Aunque algo desconocida, Georgia estaba ahí, a tiro de piedra, como cualquier otro paradero y lo elegimos por sus enormes montañas, por una naturaleza que no admite más adjetivos que ir otra vez allí y volver a contemplarla. Todavía quedan allí pueblos olvidados de la mano de Dios, cagados hasta arriba de mierda de vaca en sus cuatro calles sin asfaltar. Una delicia. Por eso hemos ido para allá, para perdernos en el bosque, para subir a alguna altura desde donde quedarse atónitos frente a glaciares que se mueren con crujidos que parece que se está partiendo la Tierra en dos.

Pero, como era de esperar, ya había gente por aquellos lares. No mucha pero es el anuncio de que aquello va a dejar de ser lo que es en unos pocos años. En las pequeñas aldeas proliferan los carteles de guest house donde dan alojamiento, buena comida casera y buen trato a buen precio. Por aquí y por allá también se empiezan a ver construcciones diseminadas en las afueras de los pueblitos, coquetas cabañas de madera a gusto del consumidor, que no quiere meterse en un zulo oscuro mal pintado como algunas habitaciones en las que hemos pernoctado los cuatro compañeros que hemos ido juntos.

A los lados de las terribles y hermosas carreteras cientos de puestos de artesanía y comida están a punto de desaparecer en cuanto se finalice de construir la autopista de la que ya están en pie los enormes pilares que sostienen viaductos de dimensiones faraónicas por donde pasarán los todoterrenos lujosos de matrícula rusa. Las tuneladoras también trabajan a toda máquina horadando con sus descomunales muelas los montes y en Mestia, ruidoso pueblo escondido en mitad de la montaña, ya hay aeropuerto cuya larga lengua de hormigón impacta por su anomalía entre las cimas. Allí irán a esquiar en invierno los que no encuentran ya nieve en sus latitudes.

**Registros de elementos de interfaz**:
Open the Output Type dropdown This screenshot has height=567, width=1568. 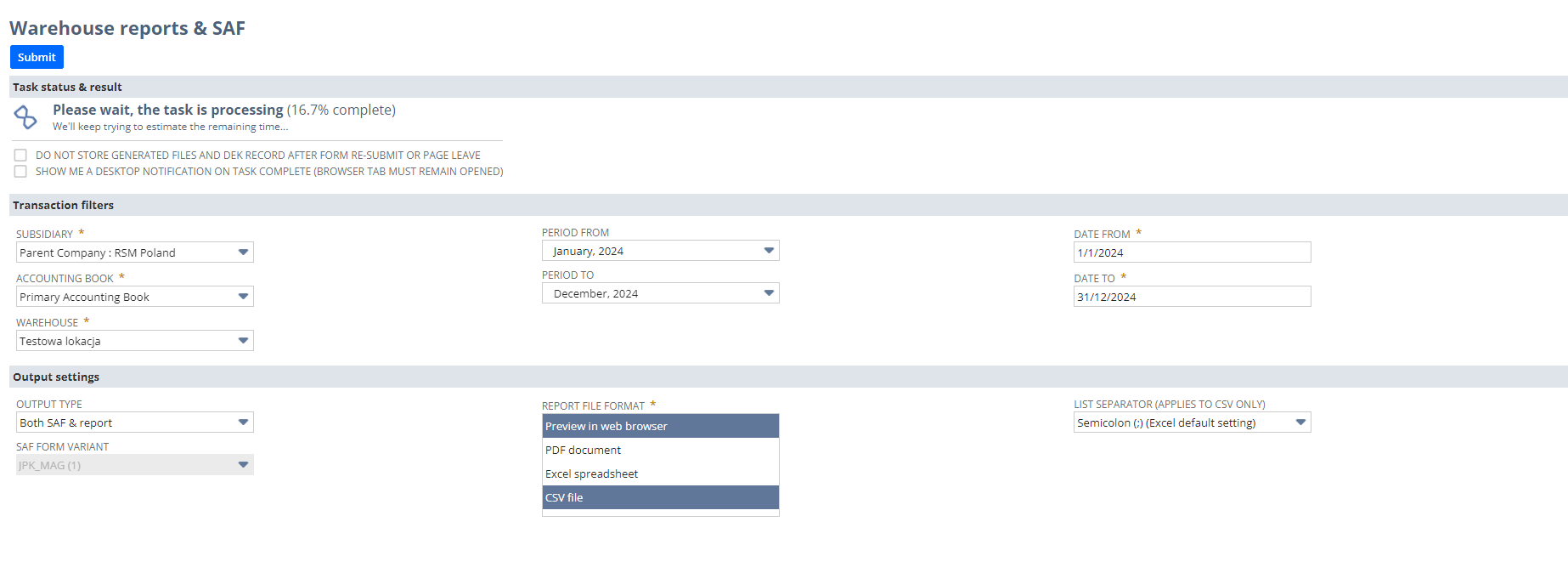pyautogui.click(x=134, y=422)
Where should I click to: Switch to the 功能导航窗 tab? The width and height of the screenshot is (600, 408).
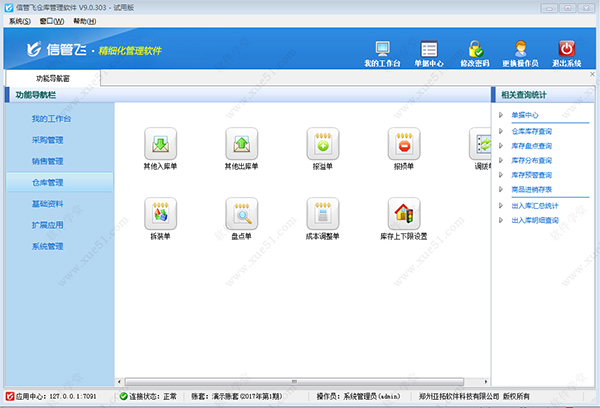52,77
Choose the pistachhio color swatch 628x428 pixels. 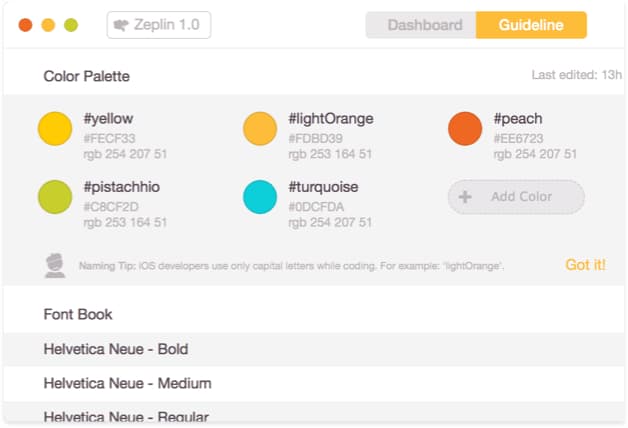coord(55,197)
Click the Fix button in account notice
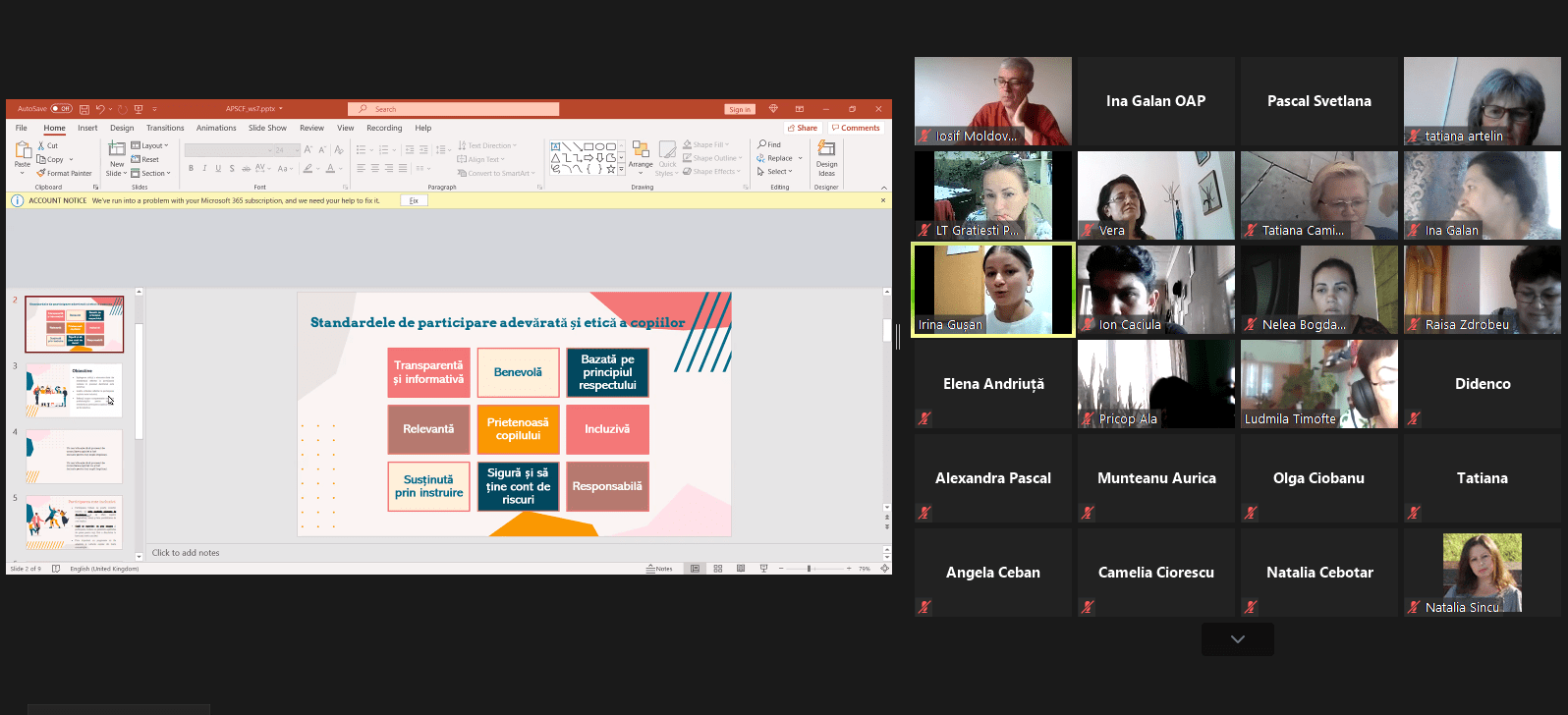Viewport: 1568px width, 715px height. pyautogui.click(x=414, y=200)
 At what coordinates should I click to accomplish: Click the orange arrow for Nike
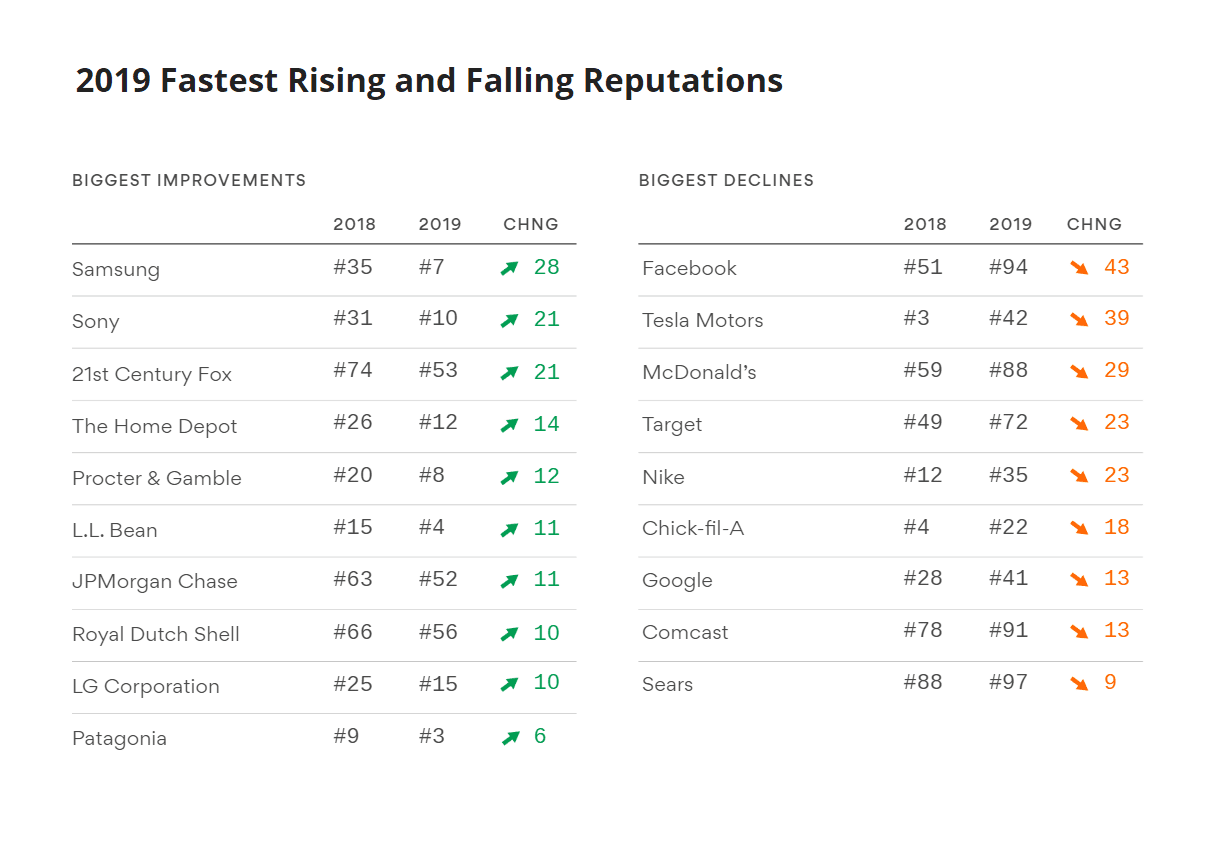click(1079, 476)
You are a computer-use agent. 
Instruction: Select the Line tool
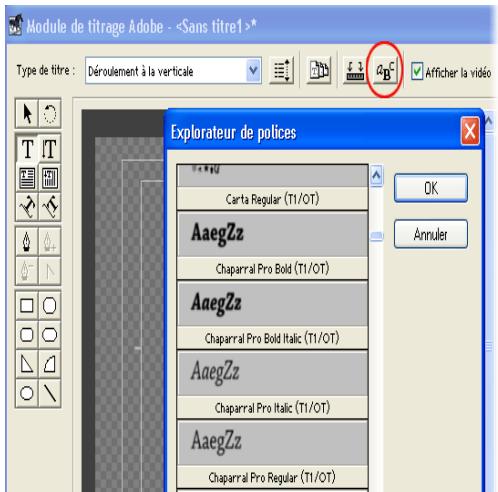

**Instrucciones de trabajo**:
[A] Según el texto sobre el viaje a Georgia, ¿por qué eligieron ese destino?
[B] Repite tal cual el fragmento del texto sobre Georgia que comienza en "Pero, como era" y termina en "hemos ido juntos.".
[C] Prosigue el relato del viaje a Georgia a partir de su última oración.

**Resultados por tarea**:
[A] Por sus enormes montañas y por su naturaleza.

[B]
Pero, como era de esperar, ya había gente por aquellos lares. No mucha pero es el anuncio de que aquello va a dejar de ser lo que es en unos pocos años. En las pequeñas aldeas proliferan los carteles de guest house donde dan alojamiento, buena comida casera y buen trato a buen precio. Por aquí y por allá también se empiezan a ver construcciones diseminadas en las afueras de los pueblitos, coquetas cabañas de madera a gusto del consumidor, que no quiere meterse en un zulo oscuro mal pintado como algunas habitaciones en las que hemos pernoctado los cuatro compañeros que hemos ido juntos.

[C]
Tenemos la sensación de que hemos llegado justo a tiempo, de que todavía hemos experimentado el milagro de caminar con la mochila a cuestas por un país que aún conserva gran parte de su esencia y que no se ha convertido todavía en una gran franquicia de la globalización. En los restaurantes, incluso los de la capital, te dan de

comer bien, sin prisa, elaborando los platos a fuego lento, atendiendo al comensal con calma y simpatía.

 

Aquí al lado en Portugal, por ejemplo, eso se perdió en un abrir y cerrar de ojos: te vayas a una aldea del Alentejo o a la mismísima capital, ya todo es prisa, colas, mal servicio, mala atención y cuesta encontrar un local donde te sirvan de comer decentemente. La última vez que pisé Sintra, lugar que tenía idealizado de ocasiones anteriores, se me cayó el alma a los pies ante el ruido del tráfico de tuc tucs, las hordas de turistas, los restaurantes abarrotados y la mala educación de quienes los regentaban que, además de tardar en atenderte y servirte, lo hacían con desagrado, desdén y chulería como diciendo que te podías ir a otro sitio.

Y así pasa con todo lugar y cada vez es más complicado encontrar ese sitio recóndito, ese pequeño rinconcito donde estar a salvo del turismo de masas porque ya no queda calita de aguas prístinas que no esté ensombrecida por centenares de sombrillas; piscina natural a cuyas orillas no haya ido a defecar toda una miríada de domingueros de culo peludo, nevera portátil, gazpacho, tortilla de patatas y litrona; despeñadero rocoso en las alturas donde no alcancen a llegar viejas, apestosas e invasivas furgonetas camperizadas de montañeros y montañeras que más bien parecen piratas del Caribe por las pintas que se traen de hombres y mujeres duros y duras de pelar, de armas tomar, piercing en la teta y piolet bajo la bragueta.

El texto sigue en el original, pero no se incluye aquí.